Ich will damit nun aber keine Gläubigen angreifen. Kein einziger Mensch bzw. kein einziges Lebewesen weiß woher es kommt, warum es ist und wohin es geht. Trotzdem will es jeder wissen. Unser ganzes verhalten während des Lebens richtet sich nur nach unseren Gedanken bezüglich der eigenen Existenz.

Die Gläubigen, glauben zu wissen. Die Wissenschafftler wollen herausfinden, was wissenswert ist.

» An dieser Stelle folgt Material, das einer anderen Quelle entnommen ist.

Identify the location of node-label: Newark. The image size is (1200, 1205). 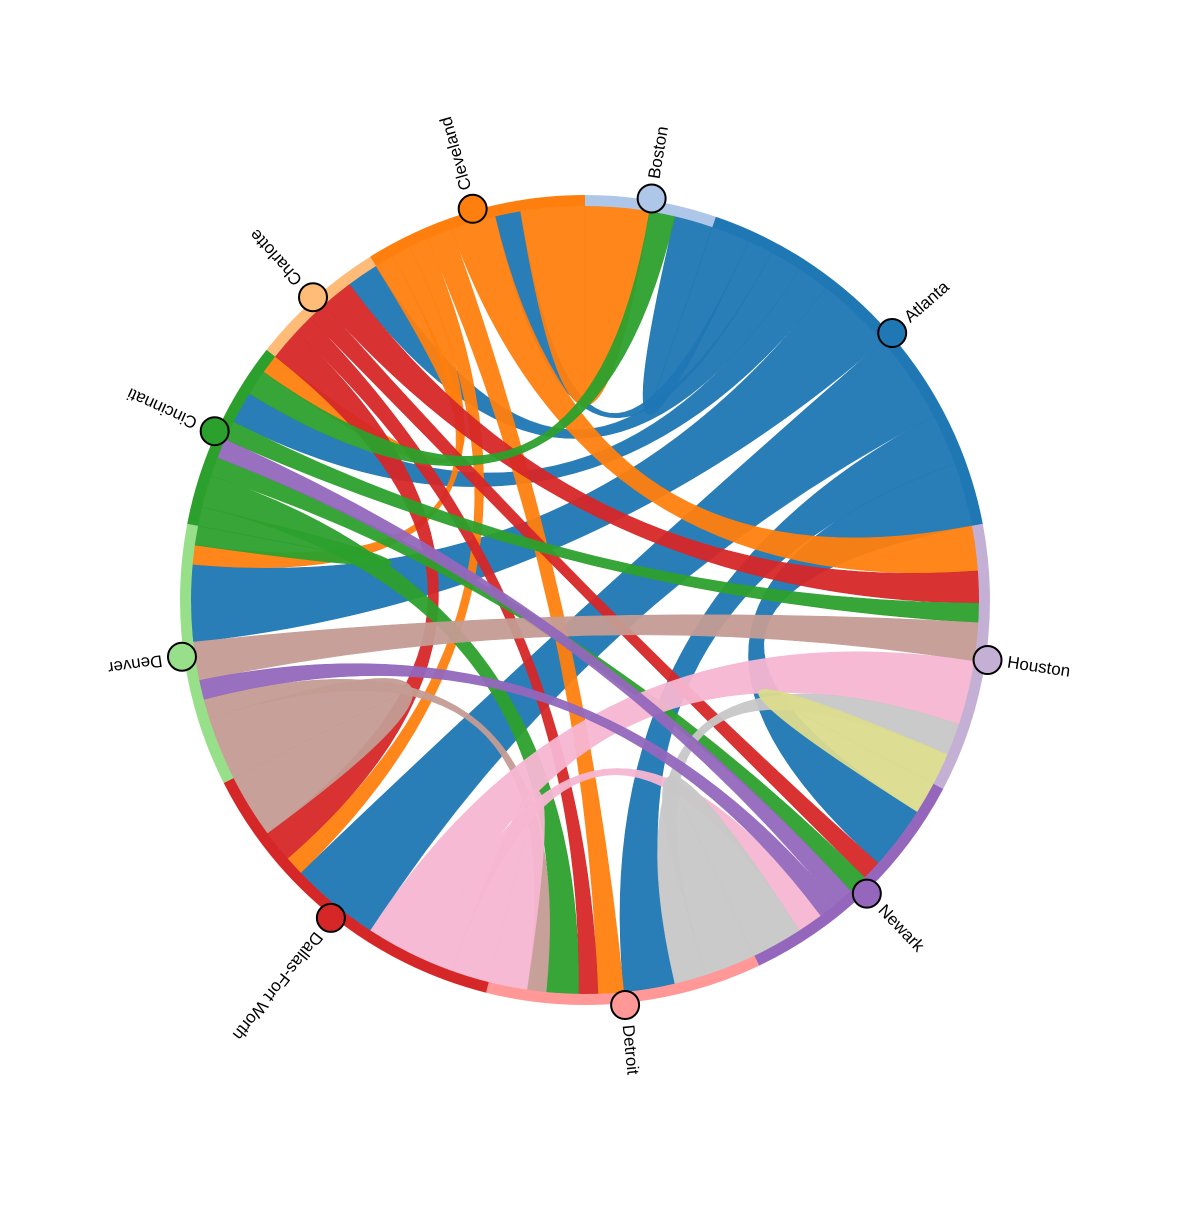
(902, 928).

Nein, die Gläubigen kommen damit nicht klar, dass sie eben keine Ahnung haben, was der Grund für ihre Existenz ist. Als Unbeteiligter kann man sich das bestenfalls so vorstellen, als würde man permanent fallen und hätte nichts, woran man sich festhalten kann. Hier kommt jetzt die Religion ins Spiel und so fester und heftiger die Typen ihre Bibel/Koran/Talmud/MickyMouse an ihr Herz drücken (metaphorisch) desto einfacher ist es für sie damit klarzukommen, dass sie eben doch nichts wissen und dass diese einfachen Wahrheiten im “Fallen” dann umso verhementer verteidigt werden, liegt in der Natur der Sache (hier: Mensch). Letztenendes sind die Wissenschafter da auch nicht wirklich anders; ich erinnere hier daran, wie viele “Forscher” sich gegen die Relativität bis zur Beweis-antretenden Sonnenfinsternis gewehrt haben.